• [What to do] Copy out the ATMO-SENSE project description below word for word, from the acronym line through the last sentence of the executive summary.

• [Excerpted text]
Project Acronym: ATMO-SENSE

Full title: Novel portable, ultra-sensitive, fast and rugged trace gas sensor for atmospheric research based on photothermal interferometry

Project duration: 36 Months
Coordinator: TU Wien – Institute of Solid State Electronics

Contact: Dr. Borislav Hinkov

Project website address: https://fke.tuwien.ac.at/forschung/atmo_sense/

Executive summary

The project ATMO-SENSE aims at taking the next steps towards the realization of a generic gas sensing platform characterized by high sensitivity, fast response time, rugged operation and low power consumption. The photonic sensing concept to be further developed and refined is based on the so called Interferometric Cavity-Assisted Photothermal Spectroscopy (ICAPS), which was recently developed and patented at TU Wien. In ICAPS, sensitivity and ruggedness strongly benefit from miniaturization. This is in strong contrast to classical absorption measurements, where an increase in sensitivity is typically achieved, by an increase in the optical path length.

Due to its unique characteristics ICAPS can be applied to a wide range of different gas sensing applications, like:

  • Environmental trace gas monitoring (CO2, CH4, N2O …)
  • Medical applications (e.g. exhaled breath gas analysis)
  • Manufacturing / production (e.g. process monitoring and process control)

We have selected an application scenario in the area of Environmental Monitoring, where measurement speed, sensitivity, ruggedness and low power consumption are crucial. We plan to analyze fluxes of important trace gas molecules (N2O, CO2, O3) in the atmosphere and want to develop the photonic concept which allows performing such measurements in the future.

The ability to measure fluxes of trace chemical species in the atmosphere is of crucial importance in modern environmental research and reveals information on the mass transport of these chemical components. By analyzing these fluxes, insight in complex transport and exchange phenomena like e.g. geochemical compartments, atmospheric information and NxOy emission of different bacteria can be obtained.

• [The data]

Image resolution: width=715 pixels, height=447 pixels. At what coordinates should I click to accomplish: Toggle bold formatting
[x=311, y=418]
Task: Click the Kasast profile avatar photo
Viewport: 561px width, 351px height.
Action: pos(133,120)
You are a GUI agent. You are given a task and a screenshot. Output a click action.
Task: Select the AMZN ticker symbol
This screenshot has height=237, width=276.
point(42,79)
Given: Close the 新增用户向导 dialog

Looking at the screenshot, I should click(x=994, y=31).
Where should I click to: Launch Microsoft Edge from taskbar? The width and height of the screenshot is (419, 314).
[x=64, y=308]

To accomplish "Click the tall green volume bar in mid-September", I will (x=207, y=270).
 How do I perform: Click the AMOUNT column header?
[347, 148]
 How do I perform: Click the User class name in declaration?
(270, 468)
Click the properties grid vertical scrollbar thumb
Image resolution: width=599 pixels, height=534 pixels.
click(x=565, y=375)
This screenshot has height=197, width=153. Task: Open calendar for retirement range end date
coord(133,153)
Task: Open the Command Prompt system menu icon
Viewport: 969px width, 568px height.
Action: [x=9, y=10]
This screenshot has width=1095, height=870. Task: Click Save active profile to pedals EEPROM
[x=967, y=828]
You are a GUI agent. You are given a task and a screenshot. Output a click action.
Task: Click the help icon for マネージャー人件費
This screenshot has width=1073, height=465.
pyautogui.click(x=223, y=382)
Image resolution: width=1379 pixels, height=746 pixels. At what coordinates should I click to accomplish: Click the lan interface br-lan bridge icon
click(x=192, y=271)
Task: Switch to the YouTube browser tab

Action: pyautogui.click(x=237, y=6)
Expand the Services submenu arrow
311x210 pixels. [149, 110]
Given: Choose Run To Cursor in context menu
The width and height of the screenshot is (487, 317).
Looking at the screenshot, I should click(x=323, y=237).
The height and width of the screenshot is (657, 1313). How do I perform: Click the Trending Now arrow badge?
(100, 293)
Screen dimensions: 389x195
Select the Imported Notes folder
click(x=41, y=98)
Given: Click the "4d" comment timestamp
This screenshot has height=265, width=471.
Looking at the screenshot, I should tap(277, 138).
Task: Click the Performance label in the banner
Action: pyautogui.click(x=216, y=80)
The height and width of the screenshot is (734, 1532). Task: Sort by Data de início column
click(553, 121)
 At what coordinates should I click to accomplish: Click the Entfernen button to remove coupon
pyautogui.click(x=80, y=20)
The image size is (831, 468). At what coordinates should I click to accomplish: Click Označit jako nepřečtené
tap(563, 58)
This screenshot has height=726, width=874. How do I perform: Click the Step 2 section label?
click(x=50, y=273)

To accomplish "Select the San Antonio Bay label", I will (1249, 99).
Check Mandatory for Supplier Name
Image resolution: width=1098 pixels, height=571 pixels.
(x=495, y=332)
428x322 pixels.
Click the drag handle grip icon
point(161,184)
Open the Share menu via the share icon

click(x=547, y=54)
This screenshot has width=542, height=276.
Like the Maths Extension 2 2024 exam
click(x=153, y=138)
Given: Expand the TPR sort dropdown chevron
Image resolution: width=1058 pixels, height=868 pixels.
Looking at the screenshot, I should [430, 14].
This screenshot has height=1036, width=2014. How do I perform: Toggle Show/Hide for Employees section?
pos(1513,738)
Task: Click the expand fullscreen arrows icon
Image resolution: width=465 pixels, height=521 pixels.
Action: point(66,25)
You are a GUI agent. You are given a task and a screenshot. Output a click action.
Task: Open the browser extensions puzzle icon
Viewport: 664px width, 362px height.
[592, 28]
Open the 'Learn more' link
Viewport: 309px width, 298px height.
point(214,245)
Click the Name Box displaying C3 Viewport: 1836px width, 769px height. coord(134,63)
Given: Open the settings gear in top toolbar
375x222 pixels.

• [Written answer]
Project Acronym: ATMO-SENSE

Full title: Novel portable, ultra-sensitive, fast and rugged trace gas sensor for atmospheric research based on photothermal interferometry

Project duration: 36 Months
Coordinator: TU Wien – Institute of Solid State Electronics

Contact: Dr. Borislav Hinkov

Project website address: https://fke.tuwien.ac.at/forschung/atmo_sense/

Executive summary

The project ATMO-SENSE aims at taking the next steps towards the realization of a generic gas sensing platform characterized by high sensitivity, fast response time, rugged operation and low power consumption. The photonic sensing concept to be further developed and refined is based on the so called Interferometric Cavity-Assisted Photothermal Spectroscopy (ICAPS), which was recently developed and patented at TU Wien. In ICAPS, sensitivity and ruggedness strongly benefit from miniaturization. This is in strong contrast to classical absorption measurements, where an increase in sensitivity is typically achieved, by an increase in the optical path length.

Due to its unique characteristics ICAPS can be applied to a wide range of different gas sensing applications, like:

  • Environmental trace gas monitoring (CO2, CH4, N2O …)
  • Medical applications (e.g. exhaled breath gas analysis)
  • Manufacturing / production (e.g. process monitoring and process control)

We have selected an application scenario in the area of Environmental Monitoring, where measurement speed, sensitivity, ruggedness and low power consumption are crucial. We plan to analyze fluxes of important trace gas molecules (N2O, CO2, O3) in the atmosphere and want to develop the photonic concept which allows performing such measurements in the future.

The ability to measure fluxes of trace chemical species in the atmosphere is of crucial importance in modern environmental research and reveals information on the mass transport of these chemical components. By analyzing these fluxes, insight in complex transport and exchange phenomena like e.g. geochemical compartments, atmospheric information and NxOy emission of different bacteria can be obtained.